- [TEXTE FOURNI]:

Par une requête et un mémoire complémentaire, enregistrés le 25 janvier 2017 et le 19 octobre 2017, la société Pierrette TBA, représentée par MeB..., demande à la cour :
1°) de réformer le jugement n° 1407057 du 24 novembre 2016 du tribunal administratif de Strasbourg en ce qu'il ne lui a pas donné totale satisfaction ;
2°) de condamner le centre hospitalier d'Obernai à lui verser une somme de 26 332 euros, assortie des intérêts légaux, et le cas échéant, de la capitalisation des intérêts échus, en réparation du préjudice subi par son éviction irrégulière du marché de prestations de traitement du linge ;
3°) de mettre à la charge du centre hospitalier d'Obernai la somme de 5 000 euros au titre de l'article L. 761-1 du code de justice administrative.
Elle soutient que :
- le tribunal aurait dû retenir le moyen tiré de la méconnaissance du principe de spécialité posé par l'article L. 6141-1 du code de la santé publique en constatant que les prestations de service n'étaient pas réalisées à moyens constants ;
- le moyen tiré de la violation du principe de la liberté du commerce et de l'industrie n'était pas inopérant dès lors que la légalité de l'intervention de la personne publique dans une sphère économique étrangère à sa mission de service public n'était en l'espèce justifiée ni par un intérêt public ni par une carence de l'initiative privée ;
- le principe de libre concurrence a été méconnu dès lors que, quel qu'en ait été le niveau par rapport à ses concurrents, le prix proposé par le centre hospitalier de Sélestat ne comprenait pas l'ensemble des coûts directs et indirects concourant à la formation du prix de la prestation de traitement de linge ;
- c'est à tort que le tribunal a estimé que la méthode de notation du critère du prix n'était pas irrégulière alors qu'il n'a même pas pu procéder à son examen faute d'avoir obtenu communication des éléments nécessaires ;
- cette méthode méconnaît les principes d'égalité de traitement des candidats et de transparence des procédures ;
- elle disposait d'une chance sérieuse de remporter le marché.

- [LIGNES FOURNIES]:
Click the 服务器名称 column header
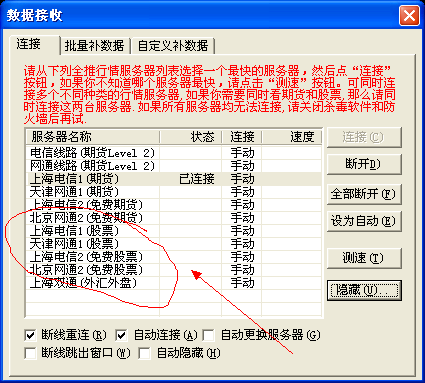[93, 137]
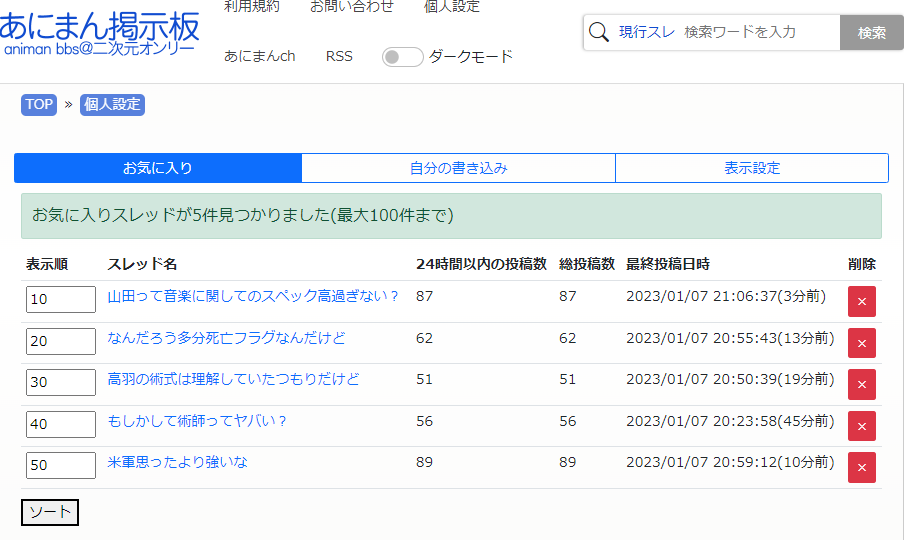Switch to the 自分の書き込み tab

click(458, 168)
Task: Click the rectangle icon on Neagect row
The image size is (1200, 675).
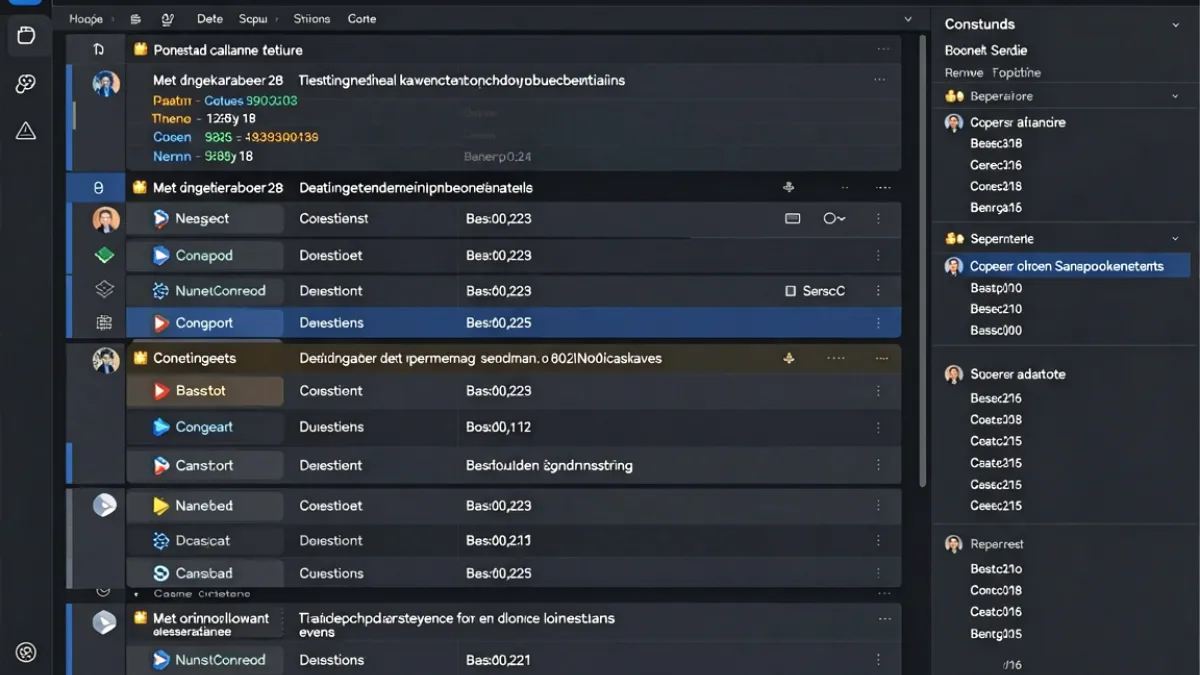Action: (x=793, y=219)
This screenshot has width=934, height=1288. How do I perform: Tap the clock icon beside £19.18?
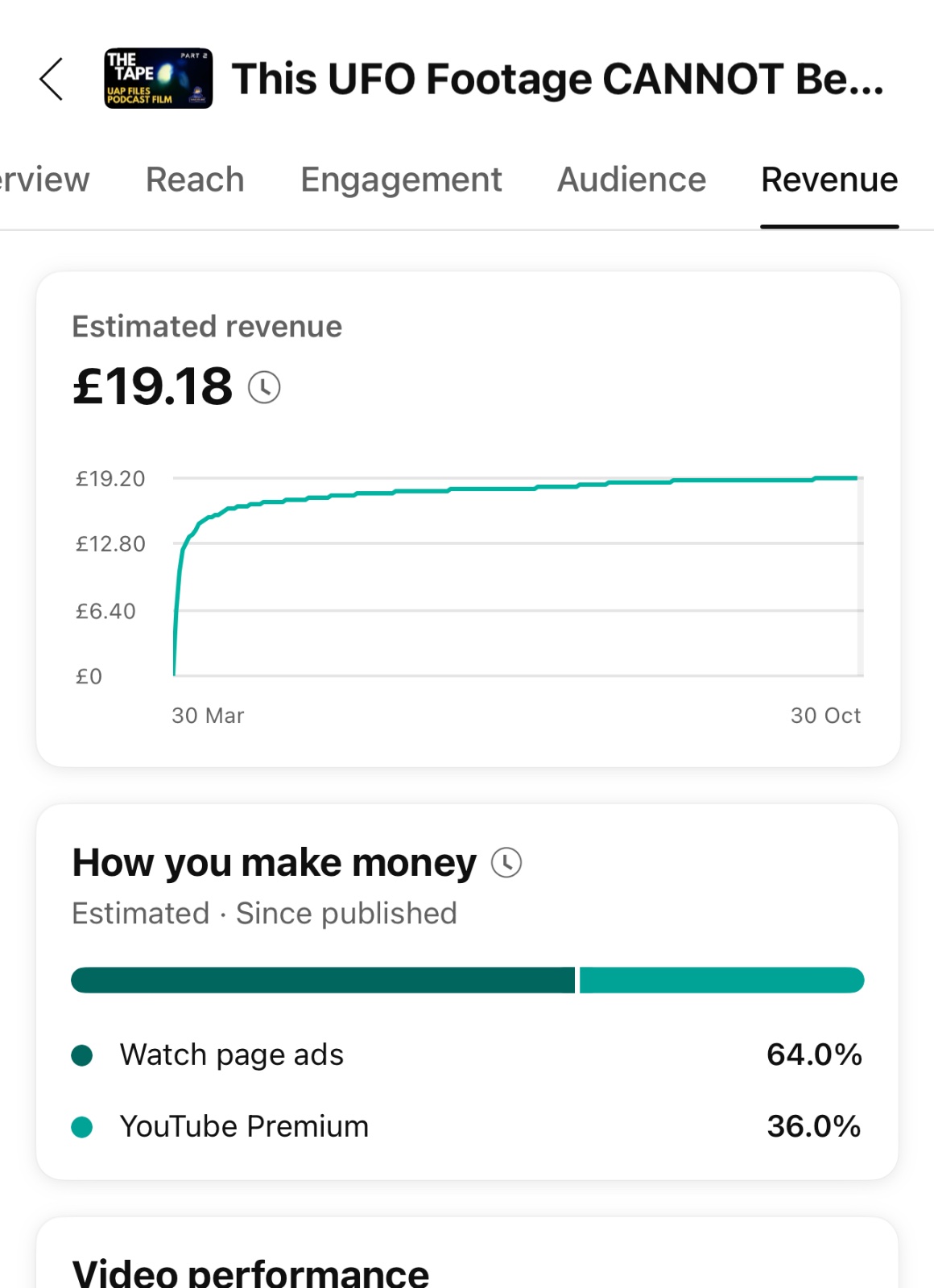(x=264, y=387)
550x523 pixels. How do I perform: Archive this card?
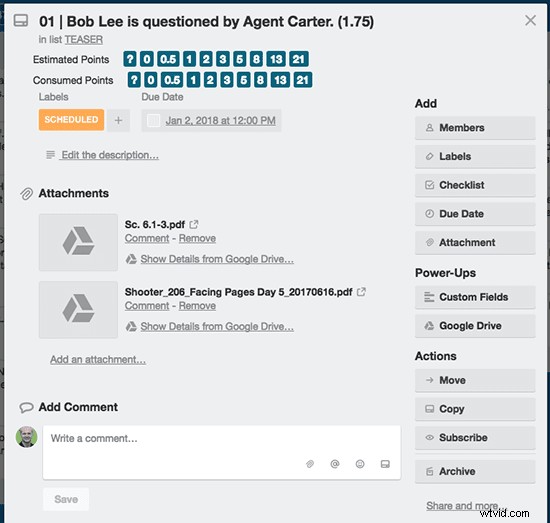tap(475, 471)
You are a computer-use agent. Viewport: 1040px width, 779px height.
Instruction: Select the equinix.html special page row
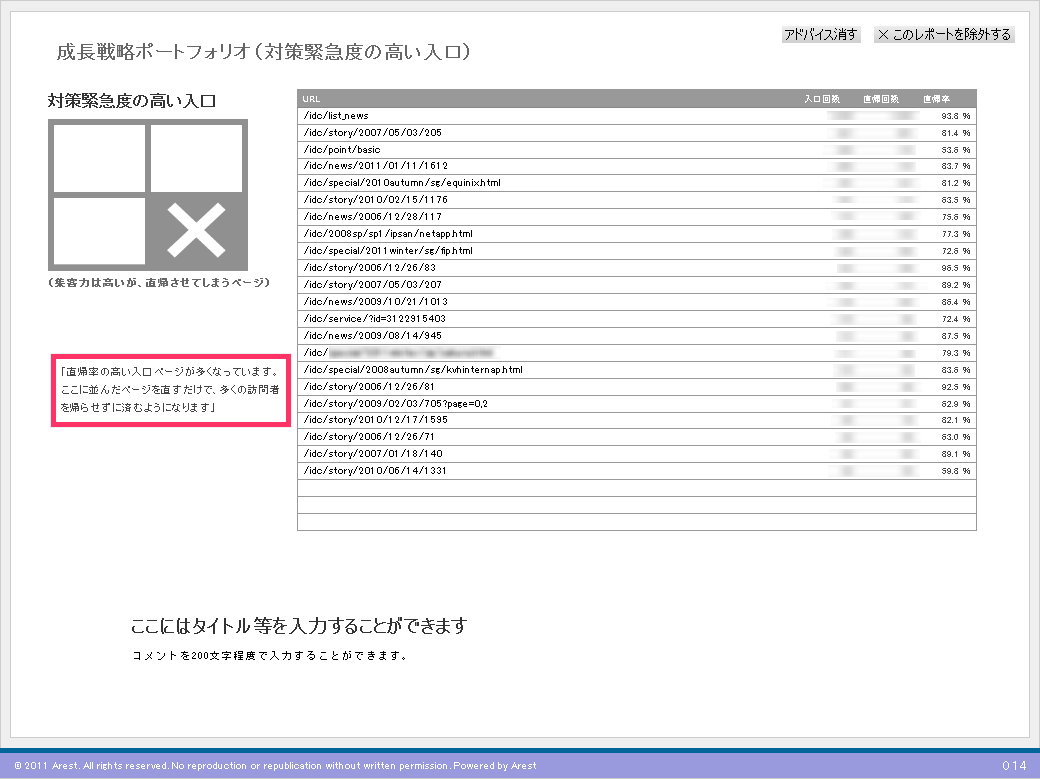click(x=401, y=183)
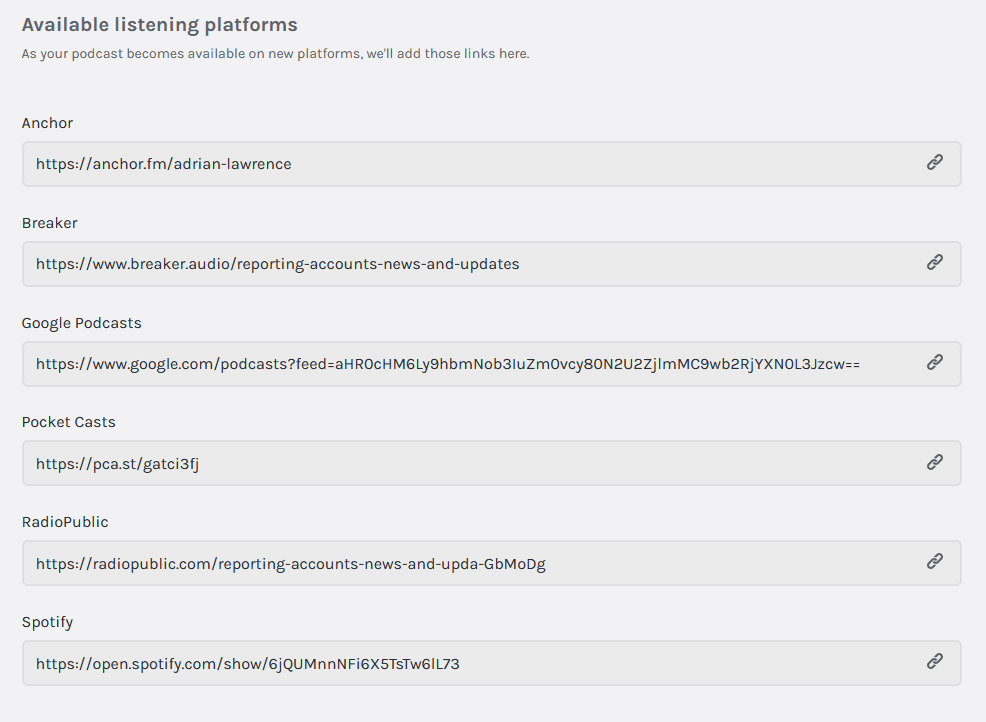Copy the Anchor link with the chain icon

click(934, 163)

- [QUESTION À TRAITER]:
D'après le texte fourni, quelle somme la société Pierrette TBA demande-t-elle que le centre hospitalier d'Obernai soit condamné à lui verser en réparation du préjudice subi par son éviction du marché ?

- [RÉSULTAT PRODUIT]:
Elle demande une somme de 26 332 euros, assortie des intérêts légaux et, le cas échéant, de la capitalisation des intérêts échus.